After being a camper for so many years, Hannah now works there as a counselor.
“[Diabetes] sucks, and if there was a cure then obviously I’d want the cure,” Hannah said. “But in general, it’s brought me so many people into my life because of camp. When you meet another diabetic, that’s a bond that you can’t replicate.”
Hannah said her journey through diabetes is one she wouldn’t trade because not only did it bring her close friends through Camp Kudzu, but it led her to pursue a degree in nursing, a career she is passionate about and hopes will lead her to work with other diabetics.
“Because of the camp that I work at, I just love working with other diabetics,” Hannah said. “I nanny for families with children who have diabetes because dear God, I don’t think my parents ever went out after I was diagnosed.”
Her diagnosis not only lit the path for her career, but it also led her to be an activist for diabetes awareness on Georgia College’s campus. She and a few others living with diabetes recently started a chapter of the College Diabetes Network where students can go for community and support. A transfer student, Hannah also started a College Diabetes network at her previous college, Kennesaw State University.
“I love to help educate,” she said.
Hannah’s friends said she has a refreshing openness about her condition.
“She has a really good attitude about it,” said her close friend Hailey Lawson, whom Hannah met at Georgia College. “It’s not a matter of suffering. It’s just a way of life, and she is responsible with it.”
Hannah has spent the past 12 years, enduring constant finger pricks, injections, doctors visits, continuous glucose monitor insertions and pump site changes. For a study abroad trip to the United Kingdom, she had to lug along all her devices, which she even ran out of while visiting London.
After all she has endured, the part of this disease she said makes her the most uncomfortable are the stares from strangers they quietly try to make sense of what that thing attached to her arm is or what that box with a tube coming out of it is doing in her back pocket.
“I’m the type of person who, if someone sees the little thing in my back pocket, I’d rather them just ask me what it is than stare at it,” she said. “I’m a very open person. At the beach, that’s a big thing when I have all these devices on me. People stare. I see them watching me as I walk, and that makes me uncomfortable.”

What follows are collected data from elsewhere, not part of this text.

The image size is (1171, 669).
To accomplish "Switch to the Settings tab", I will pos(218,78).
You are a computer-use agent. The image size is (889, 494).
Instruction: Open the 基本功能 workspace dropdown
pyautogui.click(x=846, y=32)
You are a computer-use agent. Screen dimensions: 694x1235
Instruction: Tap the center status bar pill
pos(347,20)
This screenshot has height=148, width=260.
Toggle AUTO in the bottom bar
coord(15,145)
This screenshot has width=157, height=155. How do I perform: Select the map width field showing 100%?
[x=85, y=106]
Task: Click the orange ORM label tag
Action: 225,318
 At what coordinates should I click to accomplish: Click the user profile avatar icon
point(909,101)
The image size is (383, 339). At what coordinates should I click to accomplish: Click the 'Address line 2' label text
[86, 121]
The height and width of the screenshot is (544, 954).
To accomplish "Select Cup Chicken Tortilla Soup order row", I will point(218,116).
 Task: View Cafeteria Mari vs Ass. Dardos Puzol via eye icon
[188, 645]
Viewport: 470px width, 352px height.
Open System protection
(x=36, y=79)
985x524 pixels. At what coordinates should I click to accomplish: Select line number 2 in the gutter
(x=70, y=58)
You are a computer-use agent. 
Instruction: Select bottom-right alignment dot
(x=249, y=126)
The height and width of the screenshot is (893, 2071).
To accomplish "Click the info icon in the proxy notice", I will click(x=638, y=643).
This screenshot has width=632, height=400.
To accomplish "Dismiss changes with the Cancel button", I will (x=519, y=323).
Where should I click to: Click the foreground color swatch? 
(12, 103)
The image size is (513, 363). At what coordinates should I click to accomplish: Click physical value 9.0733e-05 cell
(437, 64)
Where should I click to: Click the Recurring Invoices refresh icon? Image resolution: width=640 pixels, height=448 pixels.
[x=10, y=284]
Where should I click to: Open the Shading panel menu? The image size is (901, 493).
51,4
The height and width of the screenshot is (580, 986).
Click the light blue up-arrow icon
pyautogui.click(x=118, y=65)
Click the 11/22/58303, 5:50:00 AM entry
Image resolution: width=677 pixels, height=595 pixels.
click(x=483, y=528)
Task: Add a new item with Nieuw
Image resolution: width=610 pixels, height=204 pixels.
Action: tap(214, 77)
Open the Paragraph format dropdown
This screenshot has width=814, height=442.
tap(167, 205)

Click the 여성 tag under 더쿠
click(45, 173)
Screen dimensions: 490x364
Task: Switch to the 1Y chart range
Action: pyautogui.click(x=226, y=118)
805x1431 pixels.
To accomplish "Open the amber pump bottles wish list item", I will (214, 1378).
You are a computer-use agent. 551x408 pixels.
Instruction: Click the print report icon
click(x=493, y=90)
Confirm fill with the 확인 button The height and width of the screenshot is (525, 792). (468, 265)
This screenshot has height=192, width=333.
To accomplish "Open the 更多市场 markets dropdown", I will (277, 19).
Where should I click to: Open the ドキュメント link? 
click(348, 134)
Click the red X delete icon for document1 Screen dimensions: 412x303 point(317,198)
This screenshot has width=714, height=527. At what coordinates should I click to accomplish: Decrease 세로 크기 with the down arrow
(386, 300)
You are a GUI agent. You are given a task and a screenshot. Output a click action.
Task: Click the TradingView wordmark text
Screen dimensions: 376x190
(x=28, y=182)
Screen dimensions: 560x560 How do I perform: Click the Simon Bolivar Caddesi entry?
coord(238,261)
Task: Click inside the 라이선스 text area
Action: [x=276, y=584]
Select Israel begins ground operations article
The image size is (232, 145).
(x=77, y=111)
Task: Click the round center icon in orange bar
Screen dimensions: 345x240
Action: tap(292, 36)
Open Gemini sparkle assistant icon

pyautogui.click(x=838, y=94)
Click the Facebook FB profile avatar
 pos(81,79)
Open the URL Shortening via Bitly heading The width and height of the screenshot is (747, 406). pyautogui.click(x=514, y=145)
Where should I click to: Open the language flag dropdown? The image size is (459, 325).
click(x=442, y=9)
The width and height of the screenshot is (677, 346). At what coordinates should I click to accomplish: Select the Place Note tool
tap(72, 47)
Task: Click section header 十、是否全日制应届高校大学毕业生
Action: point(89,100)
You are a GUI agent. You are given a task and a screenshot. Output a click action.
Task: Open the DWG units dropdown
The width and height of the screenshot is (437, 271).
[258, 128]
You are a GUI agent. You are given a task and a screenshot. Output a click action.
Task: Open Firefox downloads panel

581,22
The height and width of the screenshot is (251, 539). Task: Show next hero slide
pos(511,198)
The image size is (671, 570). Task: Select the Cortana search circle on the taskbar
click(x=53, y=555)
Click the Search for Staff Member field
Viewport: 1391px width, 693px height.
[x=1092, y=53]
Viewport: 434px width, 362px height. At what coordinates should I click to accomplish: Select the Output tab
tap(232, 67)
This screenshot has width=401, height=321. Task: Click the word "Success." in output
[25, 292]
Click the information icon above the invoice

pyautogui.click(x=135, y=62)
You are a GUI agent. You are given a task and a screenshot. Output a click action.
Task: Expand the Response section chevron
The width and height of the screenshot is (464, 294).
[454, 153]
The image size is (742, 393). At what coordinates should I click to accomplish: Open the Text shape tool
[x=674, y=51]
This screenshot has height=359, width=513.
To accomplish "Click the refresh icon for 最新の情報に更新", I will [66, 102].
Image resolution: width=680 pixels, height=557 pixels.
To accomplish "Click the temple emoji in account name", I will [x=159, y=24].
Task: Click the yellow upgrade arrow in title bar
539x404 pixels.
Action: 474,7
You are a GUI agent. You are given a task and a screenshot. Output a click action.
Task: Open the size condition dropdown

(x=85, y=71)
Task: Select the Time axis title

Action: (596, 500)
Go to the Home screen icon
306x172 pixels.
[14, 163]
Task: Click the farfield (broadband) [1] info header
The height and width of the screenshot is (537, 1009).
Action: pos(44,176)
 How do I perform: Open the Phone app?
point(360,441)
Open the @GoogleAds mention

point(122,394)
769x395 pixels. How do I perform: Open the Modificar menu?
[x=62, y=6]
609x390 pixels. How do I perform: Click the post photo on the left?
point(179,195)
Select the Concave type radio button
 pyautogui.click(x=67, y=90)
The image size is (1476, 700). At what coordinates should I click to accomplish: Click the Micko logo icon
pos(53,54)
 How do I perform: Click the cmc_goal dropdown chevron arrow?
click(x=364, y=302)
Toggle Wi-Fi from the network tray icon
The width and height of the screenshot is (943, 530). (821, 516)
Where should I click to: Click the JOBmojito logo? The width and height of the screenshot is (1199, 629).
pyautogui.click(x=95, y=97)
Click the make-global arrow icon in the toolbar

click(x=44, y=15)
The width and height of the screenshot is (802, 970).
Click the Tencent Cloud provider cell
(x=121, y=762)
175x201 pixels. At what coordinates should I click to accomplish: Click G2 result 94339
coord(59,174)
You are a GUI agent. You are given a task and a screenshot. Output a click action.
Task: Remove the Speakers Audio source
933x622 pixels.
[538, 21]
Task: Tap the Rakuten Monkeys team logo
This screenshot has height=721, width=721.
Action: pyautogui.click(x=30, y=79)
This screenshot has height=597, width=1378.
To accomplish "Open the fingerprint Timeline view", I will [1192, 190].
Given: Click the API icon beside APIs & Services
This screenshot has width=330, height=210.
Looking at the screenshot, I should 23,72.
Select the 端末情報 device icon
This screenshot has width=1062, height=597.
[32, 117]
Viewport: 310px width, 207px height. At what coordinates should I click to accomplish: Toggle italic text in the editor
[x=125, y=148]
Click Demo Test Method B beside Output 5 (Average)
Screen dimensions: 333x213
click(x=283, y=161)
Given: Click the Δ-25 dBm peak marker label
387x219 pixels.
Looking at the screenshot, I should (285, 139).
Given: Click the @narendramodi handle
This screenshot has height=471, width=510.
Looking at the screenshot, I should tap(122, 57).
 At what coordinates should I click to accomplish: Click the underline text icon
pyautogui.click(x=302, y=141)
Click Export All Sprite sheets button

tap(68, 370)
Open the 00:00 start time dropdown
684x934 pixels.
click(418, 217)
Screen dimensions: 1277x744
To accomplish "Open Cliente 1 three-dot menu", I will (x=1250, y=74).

Along with these daily challenges, Hannah faced her most grave challenge just under a year ago when one of Hannah’s closest Camp Kudzu friends, Marquis House, passed away in February from a diabetes complication.
House, a Type 1 diabetic, slipped into what’s called diabetic ketoacidosis, or DKA. To this day, Hannah becomes emotional when talking about her loss.
“It’s nothing to take lightly,” said Alice Loper, nurse practitioner and director of Georgia College Health and Wellness Services. “When the sugar levels are high, it affects every blood vessel in the body.”
She explained that diabetic ketoacidosis is when “your body starts feeding off of itself, so to speak. You start metabolizing the fats of the body. Normal blood sugar is about 100 ... we’re talking about a blood sugar of five or six hundred. They will eventually go into a coma.”
Death, she said, would occur in about a day.
“It terrified the living s--- out of me,” Hannah said of House’s death. “He’d been DKA a few times and hospitalized. I’ve been taking better care of myself since then, not because I’m at that level, I’ve never been in DKA or hospitalized, but I’d never seen diabetes as a deadly disease before.”
After all Hannah has experienced, after all of the blood tests, all of the endocrinologist visits, all of the shots and finger pricks and staring eyes, what shines through Hannah most powerfully is not shame. It is not embarrassment. It is not sensitivity. It is pride. In the best way possible, she is proud of her story.
“I wouldn’t be who I am if I didn’t have diabetes,” she said. With a laugh she added, “I tell people I’m a double whammy because I’m a Jewish diabetic.”
Hannah is, in her own words, “a proud owner of a useless pancreas.”